Киносита Дэгодзаймас
Народный обычай повелевает к сасими подавать японское рисовое вино – сакэ – не только потому, что сасими сервируется в качестве самого первого блюда, с которого, подобно русской закуске, обычно начинается обед. Сакэ – широко распространенный национальный напиток и считается «хякуяку-но те» – «первым из ста лекарств». Однако, как отмечает в своей книге «Японские вещи» Мок Джой, до того, как сакэ стали употреблять в качестве медицинского средства, «укрепляющего здоровье», оно числилось среди обычных продуктов питания. Оно даже не было в полном смысле этого слова напитком: в древности сакэ имело вид густой массы, так как тогда японцы еще не знали техники дистиллирования. Поэтому тогда сакэ не «пили», а «ели».
Раньше сакэ сервировали в холодном виде. Это сохраняется и теперь во время культовых церемоний в синтоистских храмах. Подогревать сакэ начали, как отмечает Мок Джой, в восьмом столетии, в период Хэйан, когда в Японии возникли крупные столичные города – Нара, Киото, а позднее Камакура и другие замковые центры. При этом первоначально сакэ подавали подогретым только в холодный сезон – с сентября по март, как согревающее средство. Считается также, что при подогревании сакэ испаряется тяжелый сивушный запах, от которого напиток далеко не свободен.

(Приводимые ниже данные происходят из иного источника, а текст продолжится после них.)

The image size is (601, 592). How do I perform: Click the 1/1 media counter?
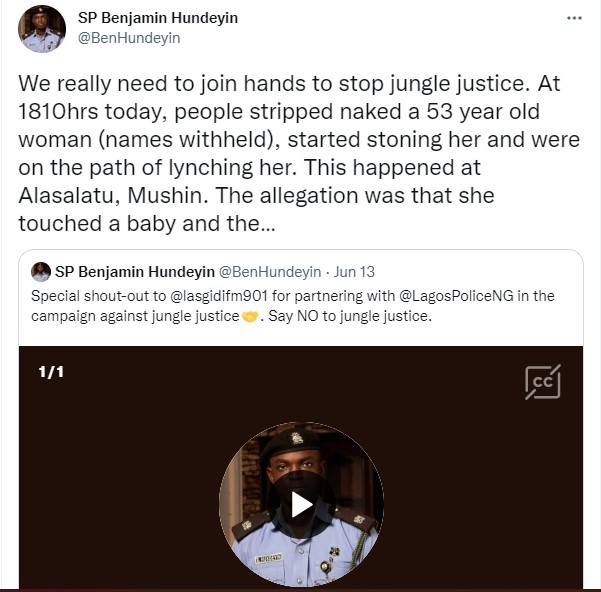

Обычно сакэ, крепость которого колеблется между десятью и двадцатью градусами, подогревается до пятидесятиградусной температуры.
– Домо сумимасэн – прошу покорнейше извинить, Киносита дэгодзаймас – позвольте представиться – Киносита… – произносит новый гость хозяина, молодой человек, его старший сын, низко опустившись на циновку у входа в традиционном поклоне.